Defendant further contends that defense counsel failed to provide him with effective assistance of counsel by failing to seek suppression of the above-mentioned evidence on the ground of unlawful police action. We agree. Although defense counsel otherwise competently represented defendant, we conclude that this single omission deprived defendant of meaningful representation (see generally People v. Turner, 5 NY3d 476, 480). Suppression of the gun that was seized as a result of defendant's encounter with the police would have been dispositive of the count charging defendant with criminal possession of a weapon (see People v. Clermont, 22 NY3d 931, 934; see generally People v. Bilal, 27 NY3d 961, 962). With respect to the police encounter, the record on appeal contains only the arresting officer's report. Based upon that report, we conclude that the suppression “issue is [a] close [one] under [the] complex De Bour jurisprudence” (Clermont, 22 NY3d at 934). Thus, we cannot conclude that a motion to suppress the evidence on the ground now asserted on appeal would have little or no chance of success (see People v. Caban, 5 NY3d 143, 152). We further conclude that defendant's contention survives his guilty plea inasmuch as the error in failing to seek suppression of the weapon infected the plea bargaining process because suppression of the weapon would have resulted in dismissal of that count of the indictment (see generally People v. Atkinson, 105 AD3d 1349, 1350, lv denied 24 NY3d 958).
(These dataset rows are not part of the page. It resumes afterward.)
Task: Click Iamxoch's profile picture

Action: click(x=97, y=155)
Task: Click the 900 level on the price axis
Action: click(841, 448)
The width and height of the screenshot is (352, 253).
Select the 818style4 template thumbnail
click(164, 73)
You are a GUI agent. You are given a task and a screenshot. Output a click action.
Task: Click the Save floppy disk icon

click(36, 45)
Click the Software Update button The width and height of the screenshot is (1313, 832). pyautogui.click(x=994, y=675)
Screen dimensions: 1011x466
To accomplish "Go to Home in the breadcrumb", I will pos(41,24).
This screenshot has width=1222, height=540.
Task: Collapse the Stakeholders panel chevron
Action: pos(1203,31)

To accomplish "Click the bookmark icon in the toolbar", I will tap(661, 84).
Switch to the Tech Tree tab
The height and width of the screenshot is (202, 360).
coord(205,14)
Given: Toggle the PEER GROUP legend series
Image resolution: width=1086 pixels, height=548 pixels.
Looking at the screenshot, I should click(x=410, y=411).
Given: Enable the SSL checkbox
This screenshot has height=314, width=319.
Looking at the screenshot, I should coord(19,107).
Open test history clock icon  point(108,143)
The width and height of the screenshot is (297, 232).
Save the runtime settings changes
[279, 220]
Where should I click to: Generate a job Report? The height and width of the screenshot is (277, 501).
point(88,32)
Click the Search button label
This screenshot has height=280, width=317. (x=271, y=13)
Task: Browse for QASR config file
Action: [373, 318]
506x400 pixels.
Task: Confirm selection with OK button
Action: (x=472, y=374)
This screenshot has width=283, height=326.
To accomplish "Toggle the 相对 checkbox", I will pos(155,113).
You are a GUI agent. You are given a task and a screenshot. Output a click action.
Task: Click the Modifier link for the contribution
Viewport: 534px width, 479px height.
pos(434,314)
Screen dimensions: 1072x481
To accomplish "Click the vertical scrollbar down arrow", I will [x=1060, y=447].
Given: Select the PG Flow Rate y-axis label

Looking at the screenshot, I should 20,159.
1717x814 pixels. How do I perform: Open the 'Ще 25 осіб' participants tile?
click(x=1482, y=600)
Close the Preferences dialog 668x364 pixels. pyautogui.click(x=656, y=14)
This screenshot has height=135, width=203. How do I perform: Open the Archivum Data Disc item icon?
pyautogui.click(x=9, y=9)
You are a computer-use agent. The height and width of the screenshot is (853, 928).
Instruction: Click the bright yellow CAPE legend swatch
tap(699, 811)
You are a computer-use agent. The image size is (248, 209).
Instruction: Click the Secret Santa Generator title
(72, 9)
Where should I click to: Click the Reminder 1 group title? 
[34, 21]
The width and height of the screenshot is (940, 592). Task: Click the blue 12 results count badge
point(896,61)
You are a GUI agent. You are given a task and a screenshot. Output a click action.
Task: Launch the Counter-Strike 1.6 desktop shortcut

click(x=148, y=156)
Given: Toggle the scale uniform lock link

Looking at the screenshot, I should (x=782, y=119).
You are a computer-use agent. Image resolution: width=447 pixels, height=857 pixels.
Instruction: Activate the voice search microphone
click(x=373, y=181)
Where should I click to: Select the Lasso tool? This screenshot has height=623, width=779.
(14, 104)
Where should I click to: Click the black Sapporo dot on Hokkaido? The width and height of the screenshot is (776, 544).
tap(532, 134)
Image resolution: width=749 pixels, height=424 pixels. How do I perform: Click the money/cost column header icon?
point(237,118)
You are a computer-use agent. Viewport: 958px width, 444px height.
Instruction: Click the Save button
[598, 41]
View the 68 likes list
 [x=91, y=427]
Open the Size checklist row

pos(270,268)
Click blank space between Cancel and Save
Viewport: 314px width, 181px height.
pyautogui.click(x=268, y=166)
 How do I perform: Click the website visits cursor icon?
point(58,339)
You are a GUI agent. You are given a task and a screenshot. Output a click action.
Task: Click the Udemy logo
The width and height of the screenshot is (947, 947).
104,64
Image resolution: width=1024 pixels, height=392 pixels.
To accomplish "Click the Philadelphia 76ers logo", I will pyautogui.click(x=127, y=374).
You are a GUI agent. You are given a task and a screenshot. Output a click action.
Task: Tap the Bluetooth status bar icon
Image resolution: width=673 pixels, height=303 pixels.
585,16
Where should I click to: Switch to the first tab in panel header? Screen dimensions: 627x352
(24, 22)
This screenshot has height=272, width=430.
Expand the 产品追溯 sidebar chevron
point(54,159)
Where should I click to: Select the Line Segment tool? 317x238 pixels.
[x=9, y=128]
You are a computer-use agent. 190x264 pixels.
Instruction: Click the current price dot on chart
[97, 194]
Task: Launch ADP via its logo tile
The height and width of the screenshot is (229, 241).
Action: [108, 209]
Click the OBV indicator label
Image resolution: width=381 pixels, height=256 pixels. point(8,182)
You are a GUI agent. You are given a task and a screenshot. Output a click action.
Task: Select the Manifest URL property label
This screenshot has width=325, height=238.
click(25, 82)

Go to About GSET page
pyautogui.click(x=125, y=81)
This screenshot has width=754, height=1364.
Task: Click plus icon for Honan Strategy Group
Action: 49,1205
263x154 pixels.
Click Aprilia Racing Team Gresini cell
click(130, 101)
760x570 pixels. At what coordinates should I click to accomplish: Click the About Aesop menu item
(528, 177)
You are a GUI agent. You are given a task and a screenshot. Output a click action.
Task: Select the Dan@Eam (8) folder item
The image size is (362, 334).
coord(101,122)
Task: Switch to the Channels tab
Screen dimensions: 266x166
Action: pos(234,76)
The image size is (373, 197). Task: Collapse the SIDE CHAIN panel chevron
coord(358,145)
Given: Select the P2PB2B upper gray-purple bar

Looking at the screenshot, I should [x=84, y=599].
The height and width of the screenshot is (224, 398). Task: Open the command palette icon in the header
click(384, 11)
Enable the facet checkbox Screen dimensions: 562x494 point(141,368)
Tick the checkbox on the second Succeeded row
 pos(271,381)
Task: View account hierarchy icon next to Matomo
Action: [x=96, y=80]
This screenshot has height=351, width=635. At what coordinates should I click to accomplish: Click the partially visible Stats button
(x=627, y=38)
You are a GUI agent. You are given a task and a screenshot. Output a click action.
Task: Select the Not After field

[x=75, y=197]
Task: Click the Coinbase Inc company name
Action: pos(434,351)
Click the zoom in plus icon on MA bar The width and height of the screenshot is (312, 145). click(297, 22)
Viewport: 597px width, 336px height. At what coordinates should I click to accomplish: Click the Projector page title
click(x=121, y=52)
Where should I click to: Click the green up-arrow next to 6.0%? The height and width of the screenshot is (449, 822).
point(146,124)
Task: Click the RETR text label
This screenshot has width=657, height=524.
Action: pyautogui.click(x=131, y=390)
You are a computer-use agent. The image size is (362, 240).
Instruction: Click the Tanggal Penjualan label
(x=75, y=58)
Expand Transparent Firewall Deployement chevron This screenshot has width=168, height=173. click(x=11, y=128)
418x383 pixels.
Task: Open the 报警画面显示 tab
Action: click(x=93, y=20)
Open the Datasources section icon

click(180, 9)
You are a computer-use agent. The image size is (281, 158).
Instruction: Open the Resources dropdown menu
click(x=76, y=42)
“Accordingly, defendant is entitled to a suppression hearing” with respect to the legality of the police encounter (Bilal, 27 NY3d at 962). We therefore “conditionally modify the judgment by remitting th[e] matter to [County] Court” for further proceedings (Clermont, 22 NY3d at 934; see People v. Layou, 114 AD3d 1195, 1198). In the event that defendant prevails at the suppression hearing, the judgment is reversed, the plea is vacated, count three of the indictment is dismissed, and the matter is remitted to County Court for further proceedings on count one of the indictment and, if the People prevail, then the judgment should be amended to reflect that result (see Bilal, 27 NY3d at 961–962; Clermont, 22 NY3d at 932; Layou, 114 AD3d at 1198–1199). In light of our determination, we need not address defendant's remaining contention.